#### [PROBLEM REQUIREMENTS]
Produce a verbatim transcription of all records.

_ _ _ _ _

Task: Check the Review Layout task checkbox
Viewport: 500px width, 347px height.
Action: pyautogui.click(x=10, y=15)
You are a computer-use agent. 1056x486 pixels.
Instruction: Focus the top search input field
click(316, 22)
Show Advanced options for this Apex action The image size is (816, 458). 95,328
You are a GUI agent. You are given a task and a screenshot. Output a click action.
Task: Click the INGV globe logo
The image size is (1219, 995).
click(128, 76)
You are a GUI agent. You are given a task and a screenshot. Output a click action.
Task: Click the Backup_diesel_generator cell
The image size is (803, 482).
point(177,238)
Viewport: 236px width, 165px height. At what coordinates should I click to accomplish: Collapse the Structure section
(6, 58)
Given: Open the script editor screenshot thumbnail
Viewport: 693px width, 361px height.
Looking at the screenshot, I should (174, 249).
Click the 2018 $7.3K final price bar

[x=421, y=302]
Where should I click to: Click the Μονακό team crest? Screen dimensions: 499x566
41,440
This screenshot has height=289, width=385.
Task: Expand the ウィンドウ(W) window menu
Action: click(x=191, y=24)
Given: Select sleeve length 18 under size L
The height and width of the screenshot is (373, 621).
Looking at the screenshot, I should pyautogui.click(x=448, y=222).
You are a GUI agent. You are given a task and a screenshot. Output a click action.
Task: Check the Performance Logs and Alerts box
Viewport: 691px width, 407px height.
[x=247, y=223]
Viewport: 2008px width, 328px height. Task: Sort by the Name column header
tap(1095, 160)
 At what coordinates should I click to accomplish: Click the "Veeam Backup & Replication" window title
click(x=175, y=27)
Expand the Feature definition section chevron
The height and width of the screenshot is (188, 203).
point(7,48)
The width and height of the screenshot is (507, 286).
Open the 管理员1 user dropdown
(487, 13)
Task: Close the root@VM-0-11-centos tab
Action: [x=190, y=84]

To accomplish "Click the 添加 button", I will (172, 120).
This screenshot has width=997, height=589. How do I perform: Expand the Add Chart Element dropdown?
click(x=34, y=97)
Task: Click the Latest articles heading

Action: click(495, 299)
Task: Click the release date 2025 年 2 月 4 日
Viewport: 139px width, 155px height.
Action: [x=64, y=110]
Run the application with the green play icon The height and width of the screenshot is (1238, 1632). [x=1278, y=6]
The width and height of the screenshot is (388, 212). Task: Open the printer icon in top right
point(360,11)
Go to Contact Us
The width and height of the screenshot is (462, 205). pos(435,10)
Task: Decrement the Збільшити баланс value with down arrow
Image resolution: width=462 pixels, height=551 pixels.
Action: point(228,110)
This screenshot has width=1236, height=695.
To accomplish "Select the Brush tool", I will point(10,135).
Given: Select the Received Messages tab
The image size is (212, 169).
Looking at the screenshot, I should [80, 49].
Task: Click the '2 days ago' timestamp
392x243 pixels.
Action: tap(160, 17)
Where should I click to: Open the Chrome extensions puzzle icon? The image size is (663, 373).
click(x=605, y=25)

_ _ _ _ _

#### [OUTPUT]
Task: Check the Review Layout task checkbox
Viewport: 500px width, 347px height.
Action: pyautogui.click(x=10, y=15)
You are a computer-use agent. 1056x486 pixels.
Instruction: Focus the top search input field
click(316, 22)
Show Advanced options for this Apex action The image size is (816, 458). 95,328
You are a GUI agent. You are given a task and a screenshot. Output a click action.
Task: Click the INGV globe logo
The image size is (1219, 995).
click(128, 76)
You are a GUI agent. You are given a task and a screenshot. Output a click action.
Task: Click the Backup_diesel_generator cell
The image size is (803, 482).
point(177,238)
Viewport: 236px width, 165px height. At what coordinates should I click to accomplish: Collapse the Structure section
(6, 58)
Given: Open the script editor screenshot thumbnail
Viewport: 693px width, 361px height.
Looking at the screenshot, I should (174, 249).
Click the 2018 $7.3K final price bar

[x=421, y=302]
Where should I click to: Click the Μονακό team crest? Screen dimensions: 499x566
41,440
This screenshot has height=289, width=385.
Task: Expand the ウィンドウ(W) window menu
Action: click(x=191, y=24)
Given: Select sleeve length 18 under size L
The height and width of the screenshot is (373, 621).
Looking at the screenshot, I should pyautogui.click(x=448, y=222).
You are a GUI agent. You are given a task and a screenshot. Output a click action.
Task: Check the Performance Logs and Alerts box
Viewport: 691px width, 407px height.
[x=247, y=223]
Viewport: 2008px width, 328px height. Task: Sort by the Name column header
tap(1095, 160)
 At what coordinates should I click to accomplish: Click the "Veeam Backup & Replication" window title
click(x=175, y=27)
Expand the Feature definition section chevron
The height and width of the screenshot is (188, 203).
point(7,48)
The width and height of the screenshot is (507, 286).
Open the 管理员1 user dropdown
(487, 13)
Task: Close the root@VM-0-11-centos tab
Action: [x=190, y=84]

To accomplish "Click the 添加 button", I will (172, 120).
This screenshot has width=997, height=589. How do I perform: Expand the Add Chart Element dropdown?
click(x=34, y=97)
Task: Click the Latest articles heading

Action: click(495, 299)
Task: Click the release date 2025 年 2 月 4 日
Viewport: 139px width, 155px height.
Action: [x=64, y=110]
Run the application with the green play icon The height and width of the screenshot is (1238, 1632). [x=1278, y=6]
The width and height of the screenshot is (388, 212). Task: Open the printer icon in top right
point(360,11)
Go to Contact Us
The width and height of the screenshot is (462, 205). pos(435,10)
Task: Decrement the Збільшити баланс value with down arrow
Image resolution: width=462 pixels, height=551 pixels.
Action: point(228,110)
This screenshot has width=1236, height=695.
To accomplish "Select the Brush tool", I will point(10,135).
Given: Select the Received Messages tab
The image size is (212, 169).
Looking at the screenshot, I should [80, 49].
Task: Click the '2 days ago' timestamp
392x243 pixels.
Action: tap(160, 17)
Where should I click to: Open the Chrome extensions puzzle icon? The image size is (663, 373).
click(x=605, y=25)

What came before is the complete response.